SOURCE MATERIAL Block Start
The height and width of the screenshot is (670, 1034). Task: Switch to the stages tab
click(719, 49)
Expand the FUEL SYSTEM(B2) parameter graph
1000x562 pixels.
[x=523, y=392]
SOURCE MATERIAL Block End
SOURCE MATERIAL Block Start
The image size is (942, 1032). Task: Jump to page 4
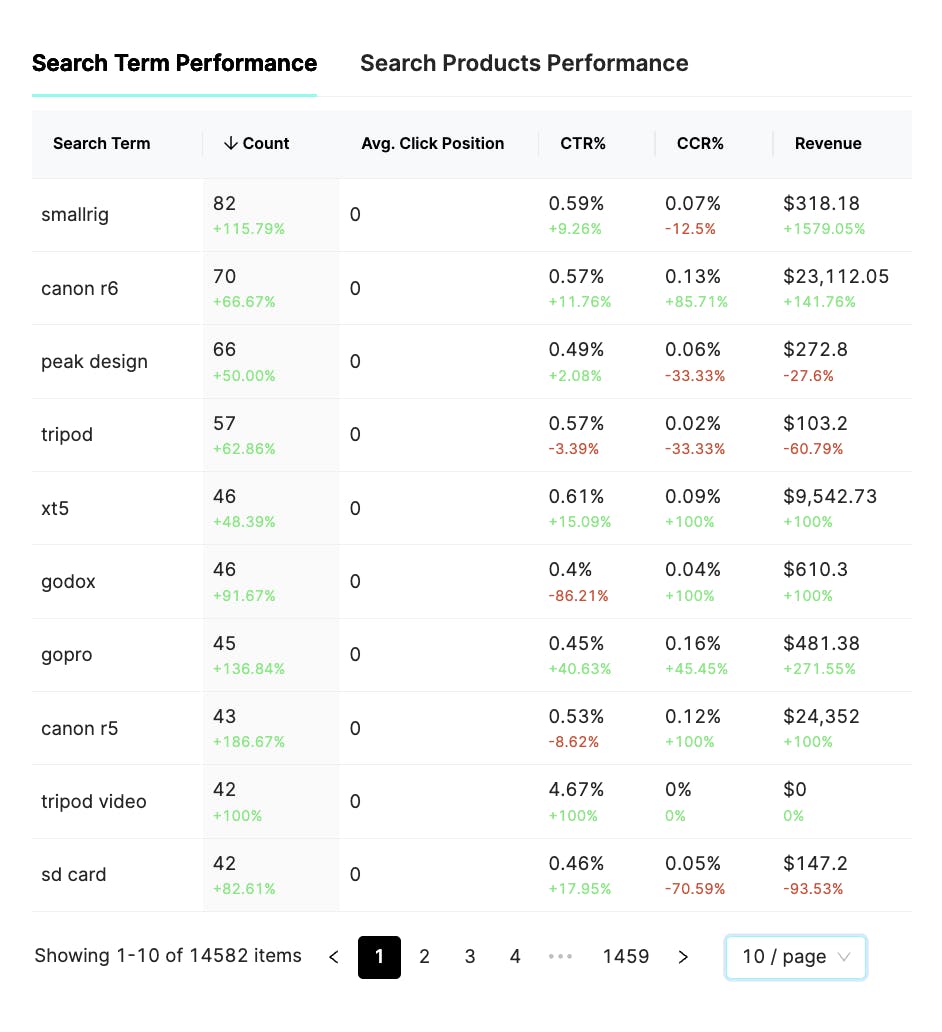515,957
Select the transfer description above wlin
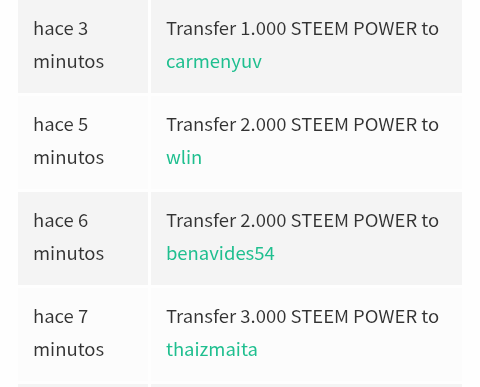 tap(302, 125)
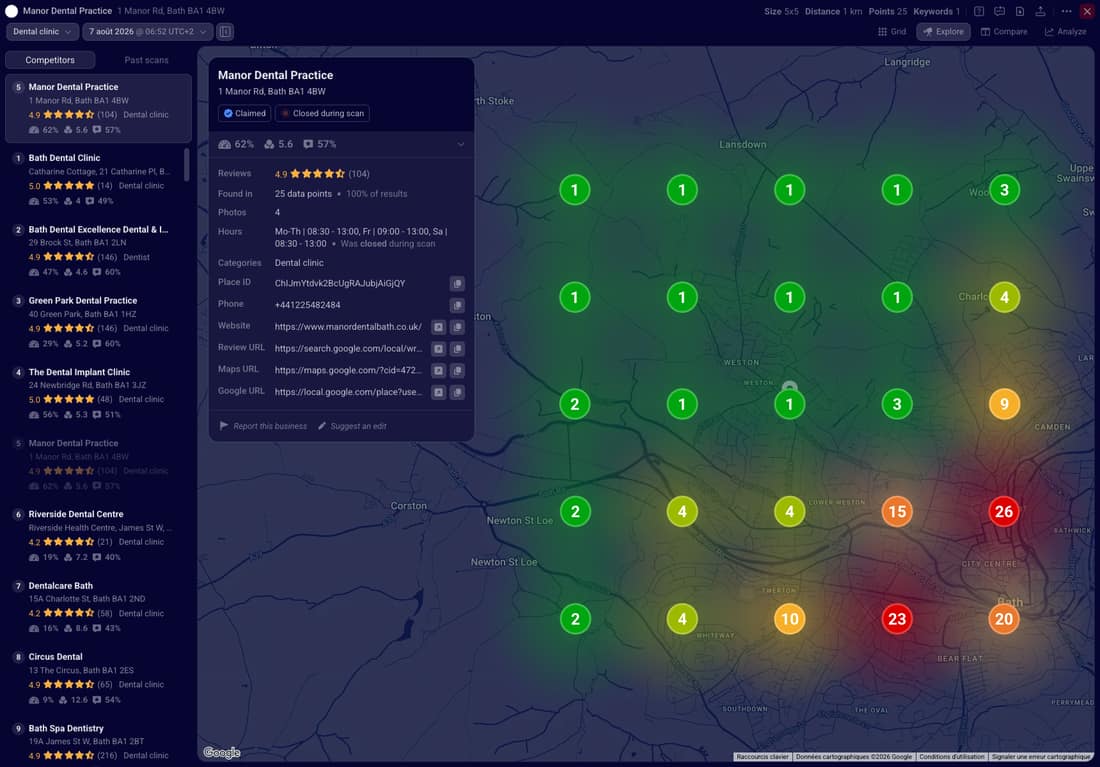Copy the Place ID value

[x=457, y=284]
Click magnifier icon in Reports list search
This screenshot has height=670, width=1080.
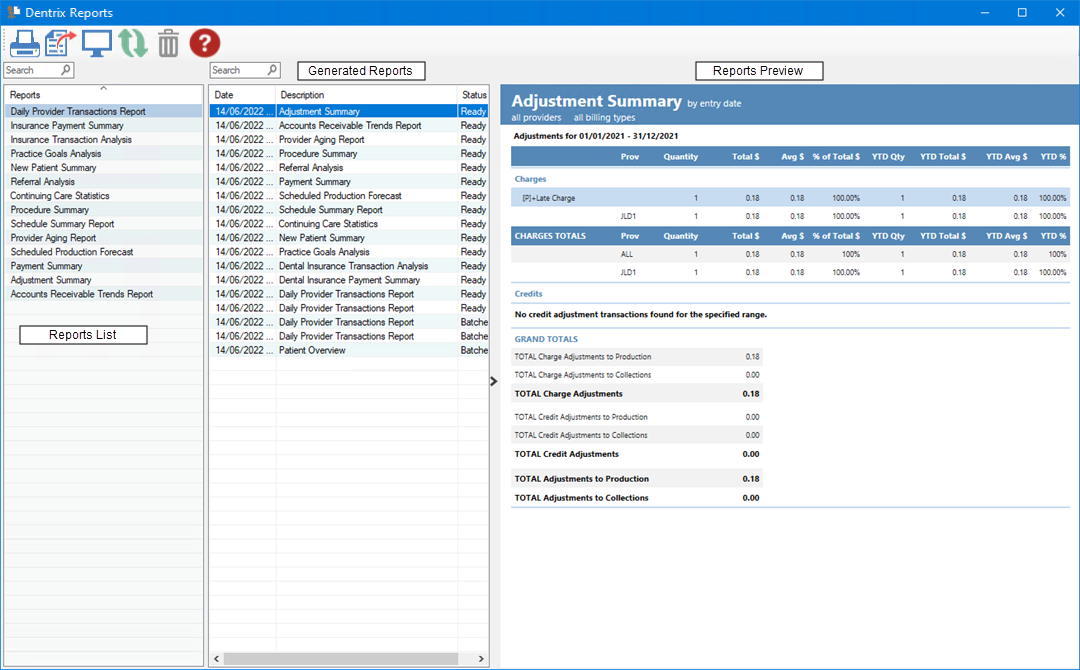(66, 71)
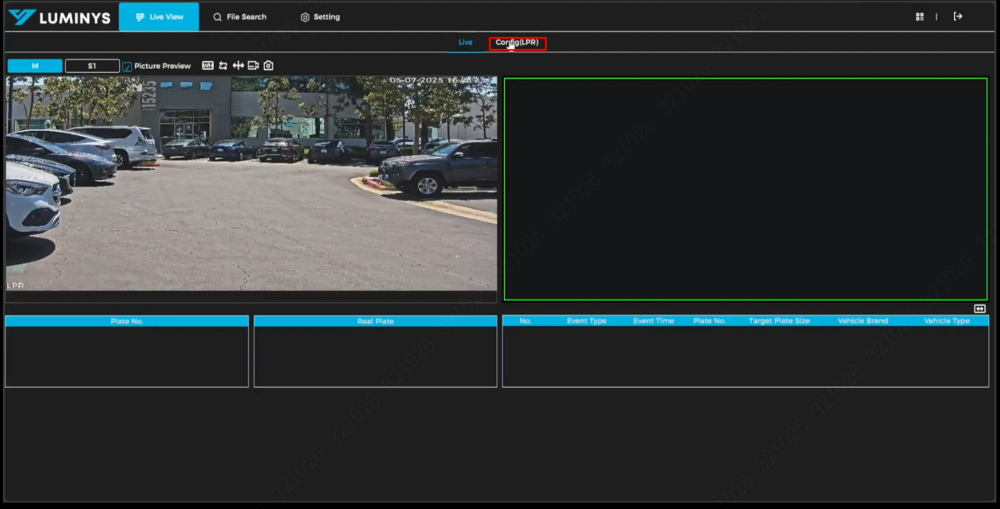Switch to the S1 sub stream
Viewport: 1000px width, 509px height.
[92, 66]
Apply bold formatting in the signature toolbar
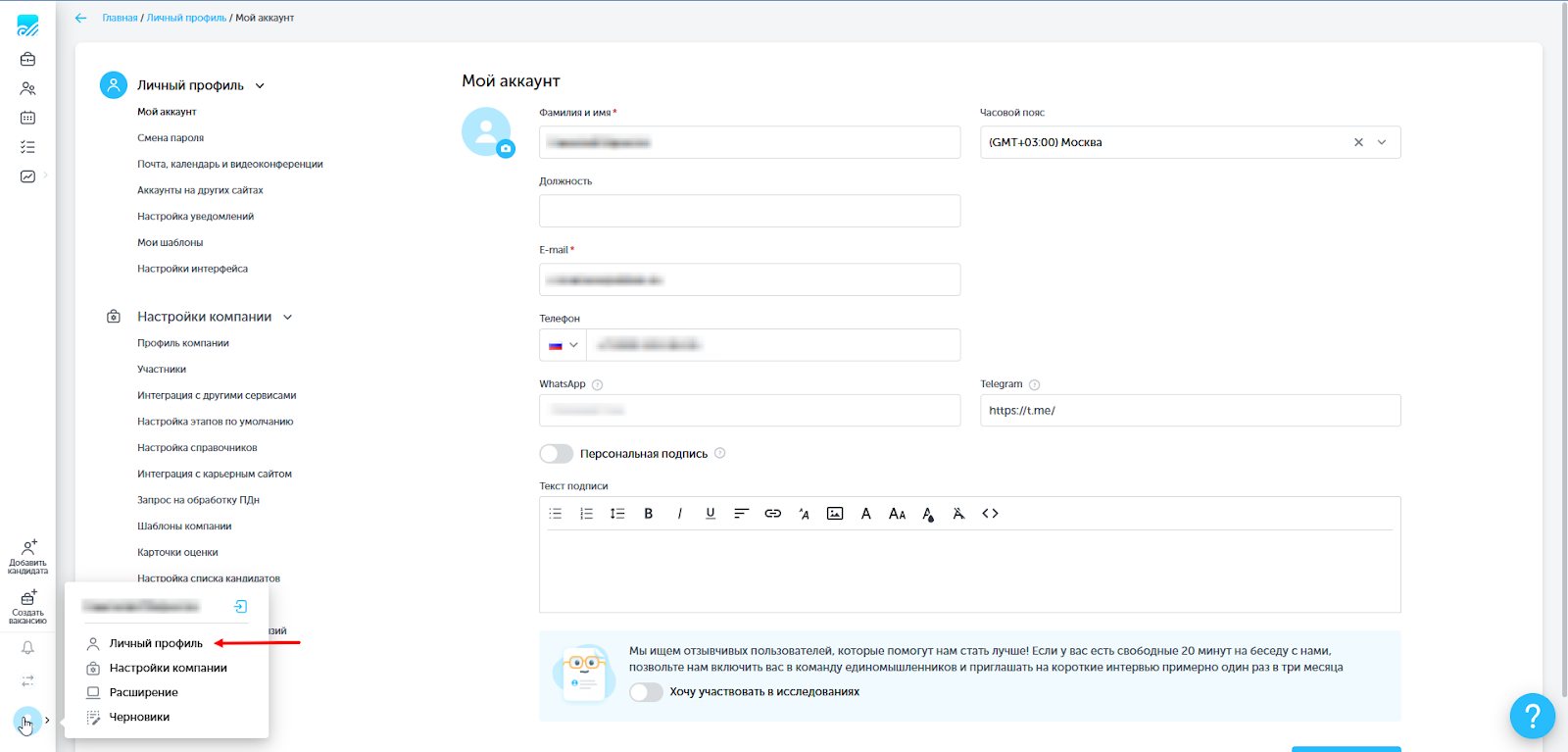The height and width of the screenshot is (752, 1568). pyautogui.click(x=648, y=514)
SOURCE MATERIAL Block End
SOURCE MATERIAL Block Start
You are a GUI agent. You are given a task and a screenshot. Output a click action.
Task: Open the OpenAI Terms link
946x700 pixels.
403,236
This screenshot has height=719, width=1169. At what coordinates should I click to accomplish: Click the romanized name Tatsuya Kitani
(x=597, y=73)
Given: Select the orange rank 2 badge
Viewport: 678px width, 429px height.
SOURCE MATERIAL Block End
== TASK ITEM ==
Begin with the line above that has "This screenshot has height=719, width=1169." and continue through the line that has "Viewport: 678px width, 429px height.", setting each one down exactly. Stop there.

== WRITTEN REPLY ==
This screenshot has height=719, width=1169. At what coordinates should I click to accomplish: Click the romanized name Tatsuya Kitani
(x=597, y=73)
Given: Select the orange rank 2 badge
Viewport: 678px width, 429px height.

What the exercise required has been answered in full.